In August 2010, I was contacted by an archivist in Special Collections at the University of Arizona Libraries about a position processing a recently acquired archival collection. The archivist said the library had received a donation of an anthropologist's professional and personal papers. The collection was also quite large, a challenge I relished. I was interested. A few years earlier, I had graduated with my bachelor's degree from the University of Arizona's School of Anthropology. The anthropologist had graduated from the same program in the 1950s. I immediately applied for the position—and once hired, I moved to Tucson to process the Henry F. (Hank) Dobyns Papers.

I would spend the next two years of my career almost exclusively in the company of Dr. Dobyns—or at least his papers, and the memories and stories of those who knew him.1 The experience defined me as an archivist. The size and complexity of the Dobyns collection tested my skills—and often my sanity—but, ultimately, it made me a better archivist.

Henry F. (Hank) Dobyns (1925–2009) was an applied anthropologist and ethnohistorian. Dr. Dobyns spent much of his career working with native peoples of North and South America. Born in Tucson, he was raised in Casa Grande, Arizona. He graduated with a BA and MA in anthropology from the University of Arizona, and received his PhD in anthropology from Cornell University. Dr. Dobyns worked on land and water cases for several southwestern tribes and on the Cornell Peru Project, which was affiliated with the U.S. Peace Corps; he also worked at several universities, including the University of Arizona.2 He never retired, and remained active in research projects. Because of his connection [End Page 716] to the university as a graduate of its anthropology program and his friendship with anthropologist Richard Stoffle and his wife, Carla, former dean of the University of Arizona Libraries, Dobyns chose Special Collections as the repository for his papers and library. It was a natural fit. Dobyns published extensively on the native peoples of the Southwest and is best known for his work in historical demography, including "Estimating Aboriginal American Population: An Appraisal of Techniques with a New Hemispheric Estimate" and Their Number Become Thinned: Native American Population Dynamics in Eastern North America (Knoxville: University of Tennessee Press, 1983).
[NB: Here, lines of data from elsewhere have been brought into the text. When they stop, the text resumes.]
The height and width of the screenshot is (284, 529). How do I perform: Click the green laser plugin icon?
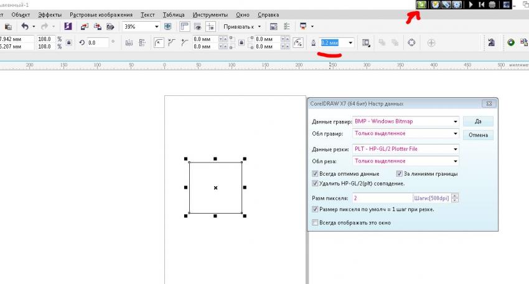[x=422, y=5]
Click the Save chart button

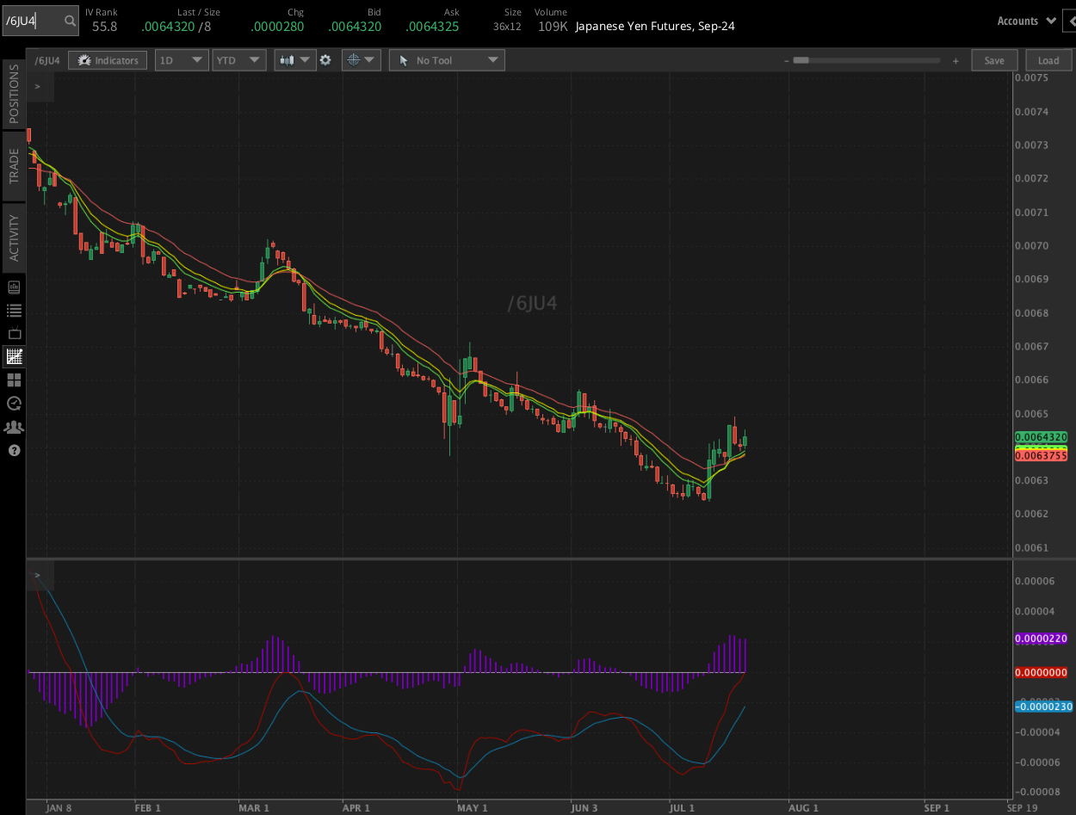pyautogui.click(x=994, y=60)
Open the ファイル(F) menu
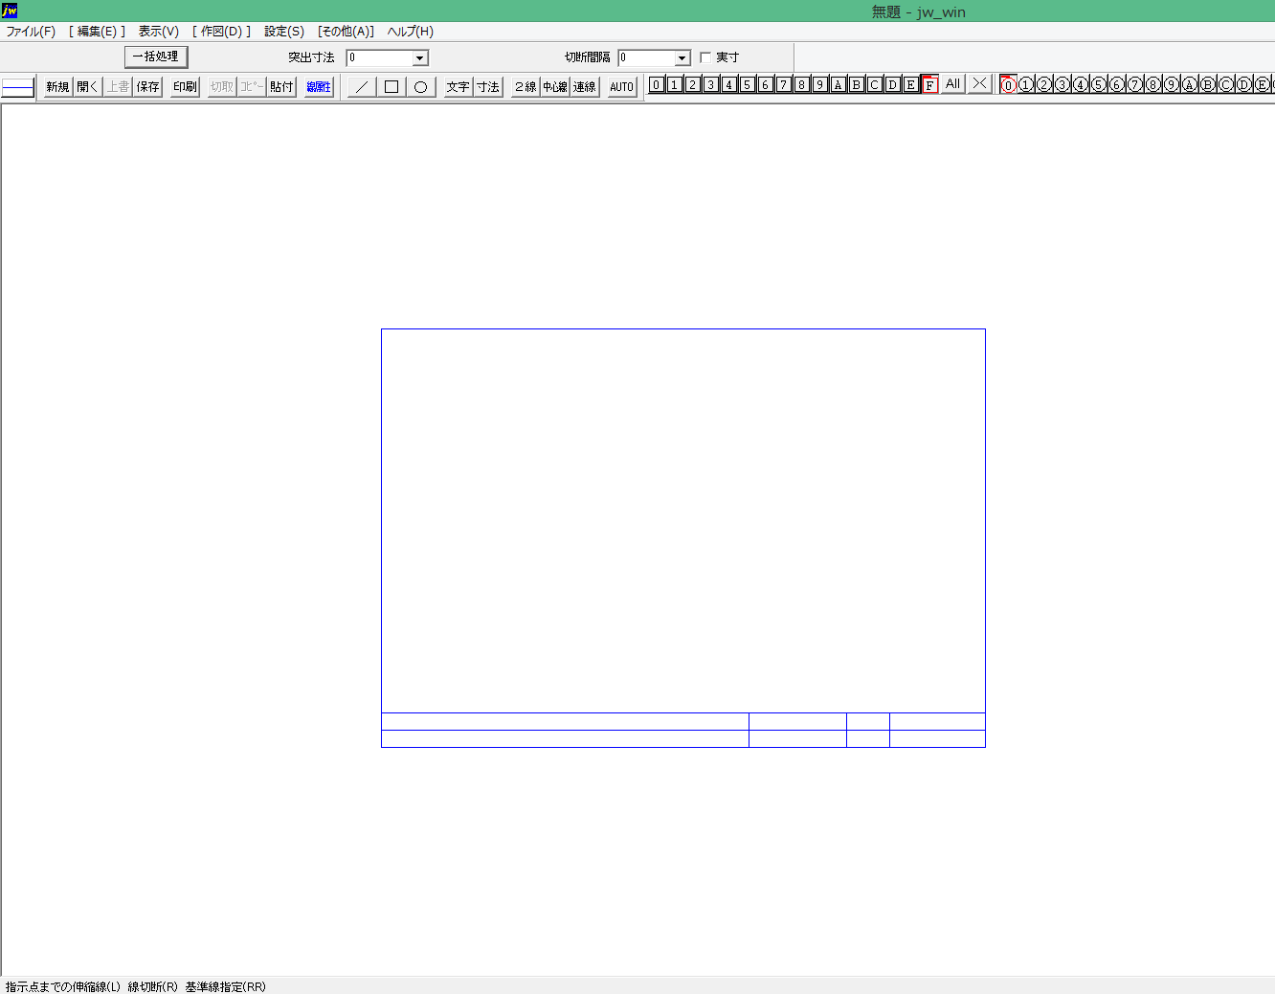Viewport: 1275px width, 994px height. 31,32
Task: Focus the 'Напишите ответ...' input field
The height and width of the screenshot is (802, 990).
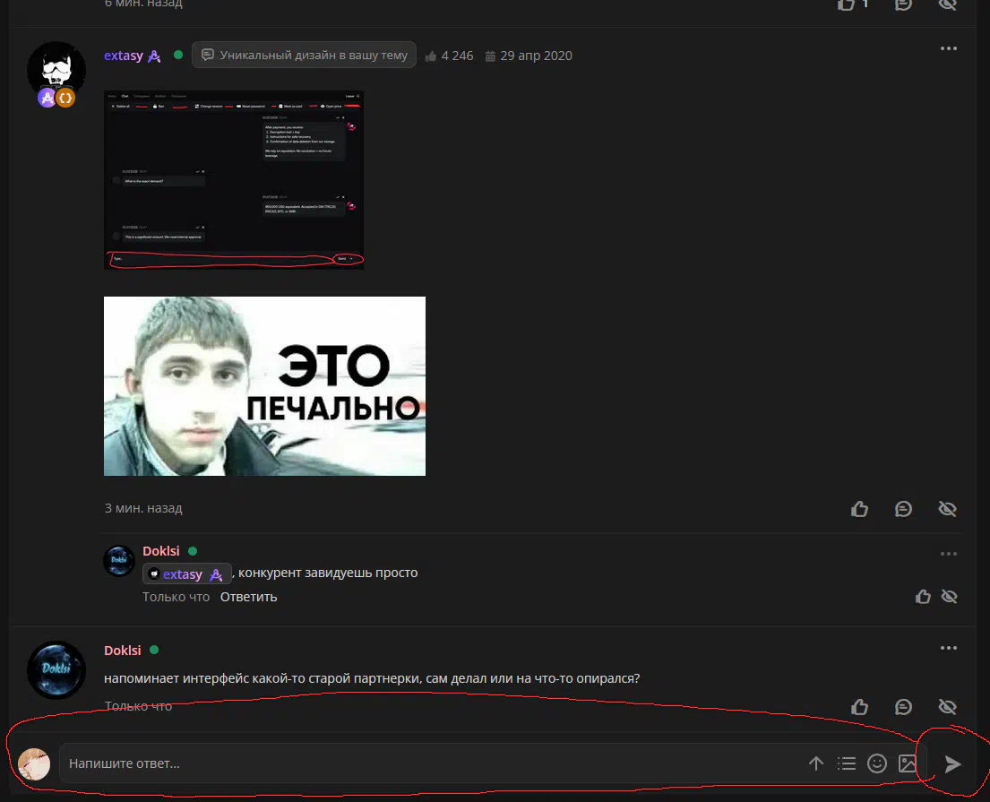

On my first day, I was introduced to the Dobyns collection as it stood: 600 office boxes and 8 filing cabinets, located on opposite floors of two separate library buildings and stored in four different rooms. Just seeing all of the material at once was impossible. Over the previous two years, the University of Arizona Special Collections staff had picked up the collection from Dr. Dobyns's homes. They described what they found. Dr. Dobyns had dedicated every available space to his research. Notes, manuscripts, and files were in nearly every room. Dr. Dobyns was known for meticulous and extensive research, and he was a prolific author.3 He had kept everything: Every scrap of paper, every notebook, and every file on a topic of interest were included. This is what made my job so interesting—and difficult.

I had never worked on a collection which did not fit on a couple of tabletops, let alone one which flowed out of one room to another—and then another—and to still another room and another. While I was apprehensive about the size of the collection, I was excited about jumping into a new project, especially one which fit my interests so well. I had recently graduated from the University of Arizona's School of Information Resources and Library Science (SIRLS). I had several years of training in archival processing as a graduate assistant in Special Collections at the University of Arizona and I had processed collections in other institutions. I was—I am—detail-oriented, organized, and obsessed with timelines. I had confidence in my skills, abilities, and experiences. I was confident that I could tackle such a large project.

Confident, that was, until I saw "the quarantine room."

My first task with the...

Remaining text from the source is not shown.